Students begin their study in the late colonial period and finish at the end of the Cold War. Students learn various approaches to historical thinking in order to balance “big picture” ideas – economic, cultural and intellectual themes – with some of the finer details of daily social life. In content, the course emphasizes power relations, conflict, compromise and exchange in the transition from a European empire to the formation of 20th-century American institutions and identities. As a craft, it emphasizes conceptual approaches to historical methods, critical and comparative thinking, and analytical and synthetic writing.

General Unit Structure

The duration of units and topics will depend on the length of the time span covered, the sources consulted, and student interest. Each unit includes primary and secondary readings, weekly discussions, and writing exercises of various lengths accompanied by brief lectures and occasional tertiary sources (i.e. textbooks). Also, each unit typically has either an individual or group project which consists either of trial, debate, or presentation. Adjustments will be made as necessary to meet the interests of the students and to maintain reasonable expectations (workload, reading/writing sophistication, etc). The course meets in real-time, online through video conferencing software for three hours each week. Much of live class time will revolve around student-centered discussions of primary source materials while asynchronous work will involve secondary source readings, synthesizing the course materials, and projects. Since an important element of this course is to develop historiographical awareness, secondary sources will include scholarly work – essays, journal articles, and book chapters – written by professional historians and political scientists.

Course Content

Unit 1: Late Colonial Period

This unit is an exploration of England’s attempt to consolidate control of its American colonies. Special attention is paid to the establishment of economic and regional distinctions between North and South and the creation of the middle colonies as an economic and cultural hybrid of the North and South (using Benjamin Franklin as an example of the hybridization). The first half of the unit is dedicated to the material and economic life of different classes of colonists and the importation of the English class system to the colonies. The second half is dedicated to the institutionalization of race and slavery and their correlation with the first half material and economic material. Benjamin Franklin’s opinion on economic and slavery anchor these two together.

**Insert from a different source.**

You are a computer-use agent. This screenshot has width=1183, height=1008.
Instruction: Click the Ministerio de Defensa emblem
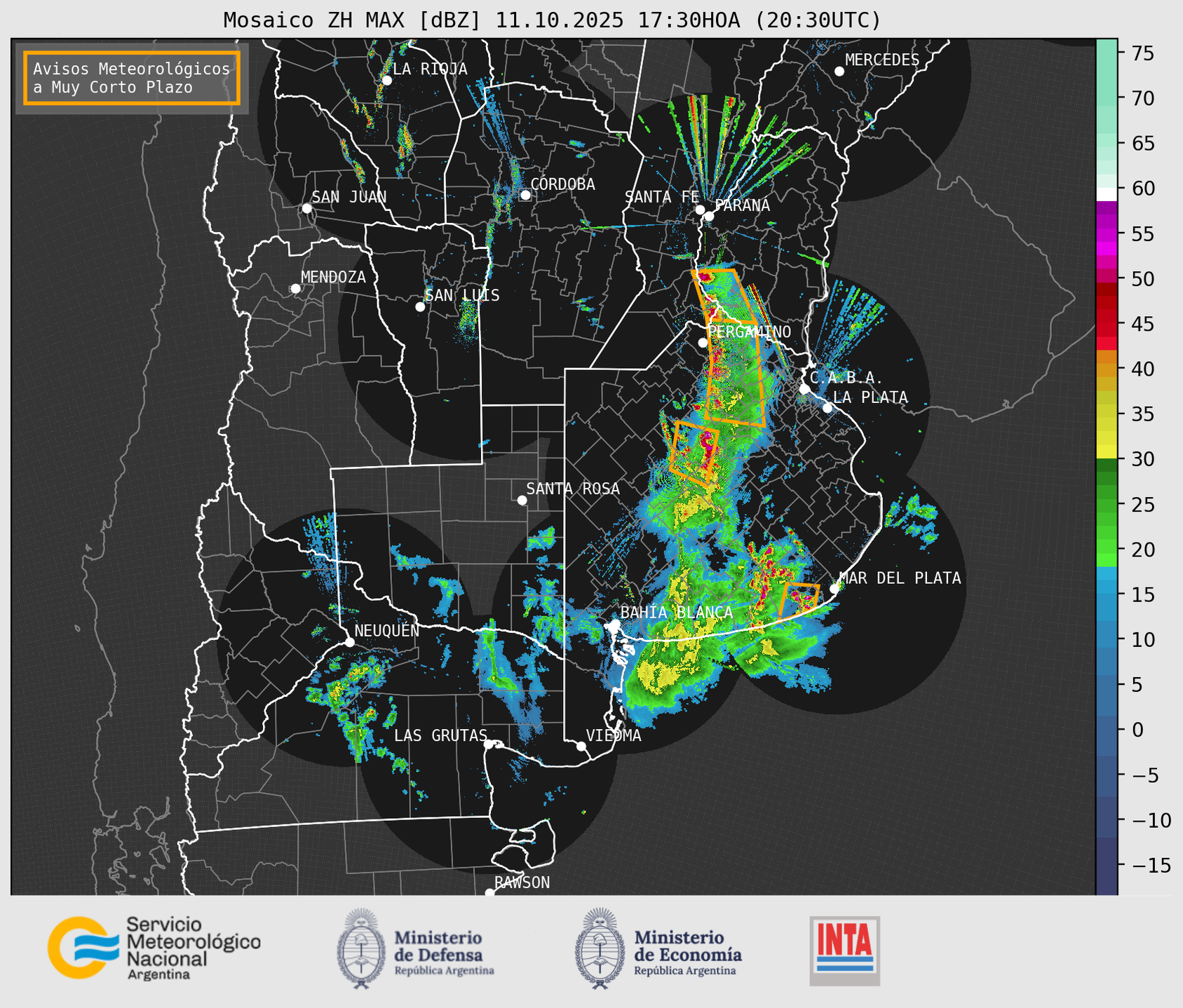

Unit 2: Political and Intellectual Revolution

This unit is an immediate juxtaposition of the previous unit’s evolutionary perspective. Students develop an understanding of the significance of time and place as variables in shaping culture, politics and social arrangements. After reviewing the more persistent class and economic issues of the mid-1700’s students explore the parliaments colonial policies in the wake of the French and Indian War. Also, the various colonial or colonist responses to those policies from 1763- 1776. Special attention is paid to the emergence of rights and contract-based government. During the unit, students discuss why different group/classes of colonists were pro or anti-independence throughout the revolutionary period.

Unit 3: U.S. Constitution and State Building

This unit is an exploration of the foundation of the U.S. Constitution as both a primary source and a blueprint for the government. Students identify and discuss the origins of political power. and the relationship of political practices and institutions to historical development. Students start an analysis of the Articles of Confederation. Next, students study the major federalists and anti-federalists debates that underscore the major political compromises achieved in the making of the U.S. Constitution. Students also examine the broader historiographical comparisons between the tenants of the American Revolution and the intentions of the U.S. Constitution.

Unit 4: The Early Republic and the Antebellum period

The Early Republic is an examination of applied constitutionalism from 1790-1820. Students analyze the major events and debates during the first five Presidential administrations and the formation of the first political parties. Students examine party platforms, voter demographics, and shifts in electioneering rituals. Students also examine the renewed constitutional disputes concerning Federalism and states’ rights in the 1820s and 1830s. Students focus on correlations between partisanship and brewing regional division, the market revolution in the North and the emerging labor disputes between owners and workers and between wage versus slave labor.